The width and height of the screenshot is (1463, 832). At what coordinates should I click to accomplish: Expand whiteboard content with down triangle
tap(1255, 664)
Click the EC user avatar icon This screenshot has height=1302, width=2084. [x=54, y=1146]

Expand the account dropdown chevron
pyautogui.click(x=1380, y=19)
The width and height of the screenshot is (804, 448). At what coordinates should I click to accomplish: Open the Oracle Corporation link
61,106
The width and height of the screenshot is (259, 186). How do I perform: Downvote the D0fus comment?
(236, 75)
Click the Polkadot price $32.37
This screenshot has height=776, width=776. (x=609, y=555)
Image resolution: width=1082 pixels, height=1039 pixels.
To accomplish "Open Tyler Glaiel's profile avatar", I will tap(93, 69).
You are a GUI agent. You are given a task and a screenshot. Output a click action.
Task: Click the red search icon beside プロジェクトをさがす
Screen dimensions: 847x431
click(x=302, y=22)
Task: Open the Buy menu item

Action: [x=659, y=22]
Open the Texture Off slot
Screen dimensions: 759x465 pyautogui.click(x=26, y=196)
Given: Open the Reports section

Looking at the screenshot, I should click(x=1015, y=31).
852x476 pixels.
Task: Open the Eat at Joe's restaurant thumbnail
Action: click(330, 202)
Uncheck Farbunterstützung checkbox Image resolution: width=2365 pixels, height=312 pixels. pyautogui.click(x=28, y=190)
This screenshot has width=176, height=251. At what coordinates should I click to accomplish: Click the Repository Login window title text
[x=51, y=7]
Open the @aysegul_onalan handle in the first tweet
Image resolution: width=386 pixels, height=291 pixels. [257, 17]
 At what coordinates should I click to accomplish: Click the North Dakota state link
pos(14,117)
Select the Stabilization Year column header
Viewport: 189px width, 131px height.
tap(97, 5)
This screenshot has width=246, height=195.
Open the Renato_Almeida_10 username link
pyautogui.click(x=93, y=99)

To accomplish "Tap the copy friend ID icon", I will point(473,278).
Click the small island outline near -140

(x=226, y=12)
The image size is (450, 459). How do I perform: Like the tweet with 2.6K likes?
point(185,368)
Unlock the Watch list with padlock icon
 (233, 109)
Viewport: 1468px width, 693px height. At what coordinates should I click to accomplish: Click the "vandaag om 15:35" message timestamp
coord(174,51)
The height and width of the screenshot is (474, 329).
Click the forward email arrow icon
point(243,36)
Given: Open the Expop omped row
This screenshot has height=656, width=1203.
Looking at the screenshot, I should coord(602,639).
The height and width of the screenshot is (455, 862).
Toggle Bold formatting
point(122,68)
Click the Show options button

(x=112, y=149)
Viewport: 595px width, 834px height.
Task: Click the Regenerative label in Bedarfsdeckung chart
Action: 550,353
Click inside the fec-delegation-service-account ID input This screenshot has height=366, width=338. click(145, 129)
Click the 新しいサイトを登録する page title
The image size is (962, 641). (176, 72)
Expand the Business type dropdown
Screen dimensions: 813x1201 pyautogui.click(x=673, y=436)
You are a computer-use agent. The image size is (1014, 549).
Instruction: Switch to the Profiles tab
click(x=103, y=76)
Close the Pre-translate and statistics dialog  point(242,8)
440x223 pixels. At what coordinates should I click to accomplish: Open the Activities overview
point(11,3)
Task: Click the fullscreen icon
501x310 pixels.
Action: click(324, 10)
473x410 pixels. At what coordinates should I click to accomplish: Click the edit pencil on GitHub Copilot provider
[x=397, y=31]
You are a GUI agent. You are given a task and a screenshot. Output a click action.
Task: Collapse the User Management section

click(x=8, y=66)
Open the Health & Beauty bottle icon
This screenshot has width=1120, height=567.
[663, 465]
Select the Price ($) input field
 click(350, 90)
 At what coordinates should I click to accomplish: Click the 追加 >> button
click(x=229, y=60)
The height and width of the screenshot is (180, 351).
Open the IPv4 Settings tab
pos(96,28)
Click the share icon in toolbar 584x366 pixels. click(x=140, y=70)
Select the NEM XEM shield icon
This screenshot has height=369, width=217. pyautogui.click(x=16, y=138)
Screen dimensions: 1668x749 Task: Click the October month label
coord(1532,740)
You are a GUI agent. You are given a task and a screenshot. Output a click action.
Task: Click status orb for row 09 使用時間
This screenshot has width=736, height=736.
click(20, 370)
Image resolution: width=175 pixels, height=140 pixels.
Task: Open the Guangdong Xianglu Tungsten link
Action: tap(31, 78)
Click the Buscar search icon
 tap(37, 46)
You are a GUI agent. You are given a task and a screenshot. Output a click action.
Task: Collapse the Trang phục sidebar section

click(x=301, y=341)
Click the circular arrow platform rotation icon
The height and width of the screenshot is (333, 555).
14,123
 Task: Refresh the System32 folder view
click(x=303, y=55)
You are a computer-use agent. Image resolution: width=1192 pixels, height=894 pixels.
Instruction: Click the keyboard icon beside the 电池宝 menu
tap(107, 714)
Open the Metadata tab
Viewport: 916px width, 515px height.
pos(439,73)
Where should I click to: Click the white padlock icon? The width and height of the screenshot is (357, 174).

EXERCISE INSTRUCTIONS » Count how many lines of the entries contain the word "will"; only the number should appear in the reply.

COMPLETED TASK » 2